Nur durch den Kampf darum. Nur indem sie ihren Kampf gegen die Unterdrückung führen – Unterdrückung durch diejenigen, die ihnen erklären, sie seien unfähig zur Herrschaft. Nur im Kampf um die demokratische Macht erziehen sie sich selbst und erheben sich zu dem Niveau, von dem aus sie diese Macht ausüben können.
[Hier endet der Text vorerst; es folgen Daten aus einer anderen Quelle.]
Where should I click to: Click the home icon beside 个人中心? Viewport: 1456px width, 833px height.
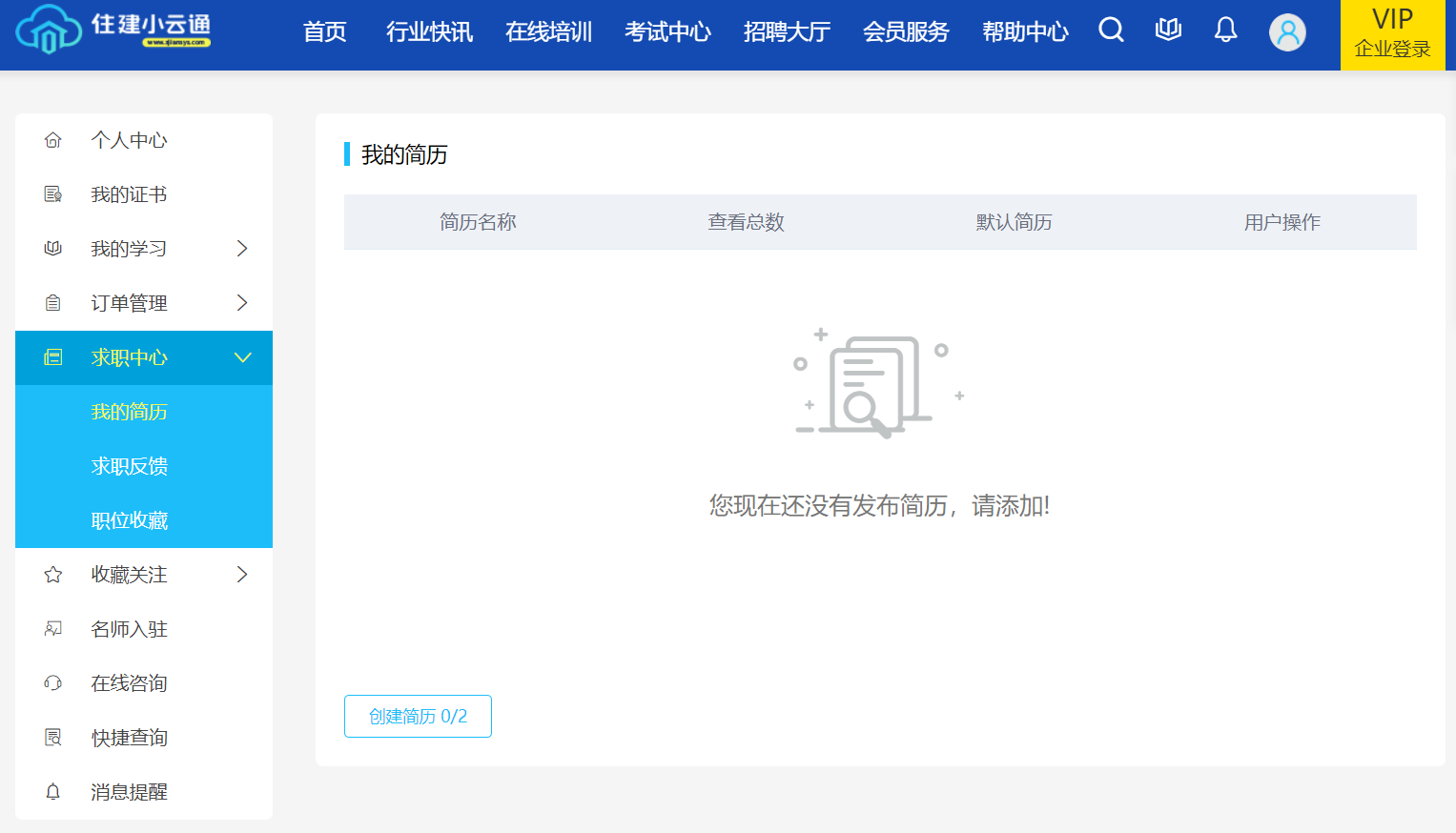pyautogui.click(x=53, y=140)
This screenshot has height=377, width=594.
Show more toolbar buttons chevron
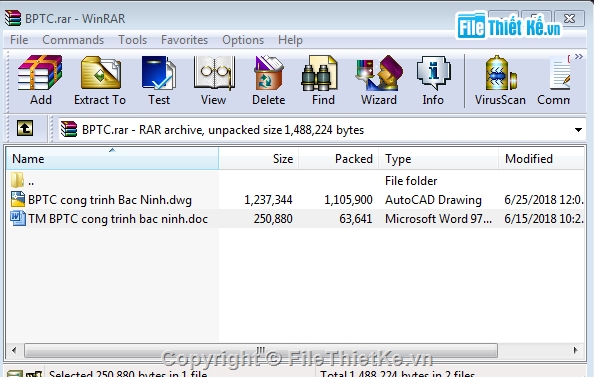[578, 57]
Es hat niemals einen anderen Weg für welche Klasse auch immer gegeben.

Obwohl wir uns mit einer bestimmten Rechtfertigungsideologie beschäftigt haben, gelten die beiden aufgekommenen Punkte überall in der Welt, in jedem Land, sei es industriell entwickelt oder Entwicklungsland, kapitalistisch oder stalinistisch. Als die Demonstrationen und Boykotts der Schwarzen des amerikanischen Südens den demokratischen Präsidenten Johnson während seines Wahlkampfes in Verlegenheit zu bringen drohten, hieß die Frage: Auf welcher Seite stehst du? Als sich das ungarische Volk gegen die russische Besatzungsmacht erhob, hieß die Frage: Auf welcher Seite stehst du? Als das algerische Volk für die Befreiung gegen die „sozialistische“ Regierung von Guy Mollet kämpfte, hieß die Frage: Auf welcher Seite stehst du? Als die Marionetten Washingtons in Kuba einmarschierten, hieß die Frage: Auf welcher Seite stehst du? Und als die kubanischen Gewerkschaften von den Kommissaren der Diktatur übernommen wurden, hieß die Frage ebenfalls: Auf welcher Seite stehst du?

Seit den Anfängen der menschlichen Gesellschaft hat es einen endlosen Strom von Theorien gegeben, mit denen „bewiesen“ werden sollte, dass die Tyrannei unvermeidlich und die Freiheit in Demokratie unmöglich sei; es gibt keine angenehmere Ideologie für eine herrschende Klasse und ihre intellektuellen Lakaien. Dies sind sich selbst erfüllende Vorhersagen, denn sie bleiben nur solange wahr, wie sie für wahr gehalten werden. Der einzige Weg, sie als falsch bloßzustellen, besteht letzten Endes im Kampf selbst. Dieser Kampf von unten wurde noch nie durch die Theorien von oben aufgehalten und er hat immer wieder die Welt verändert. Irgendeine Form des Sozialismus von oben zu wählen heißt, auf die alte Welt, auf die „alte Scheiße“ zurückzuschauen. Den Weg des Sozialismus von unten zu wählen heißt, den Beginn einer neuen Welt zu bejahen.

 

Anmerkung

4. Der Admirable Crichton (der „Bewundernswürdige Crichton“) ist eine Figur aus einem Schauspiel von J.M. Barrie, der auch der Schöpfer von Peter Pan ist. [d.Übers.]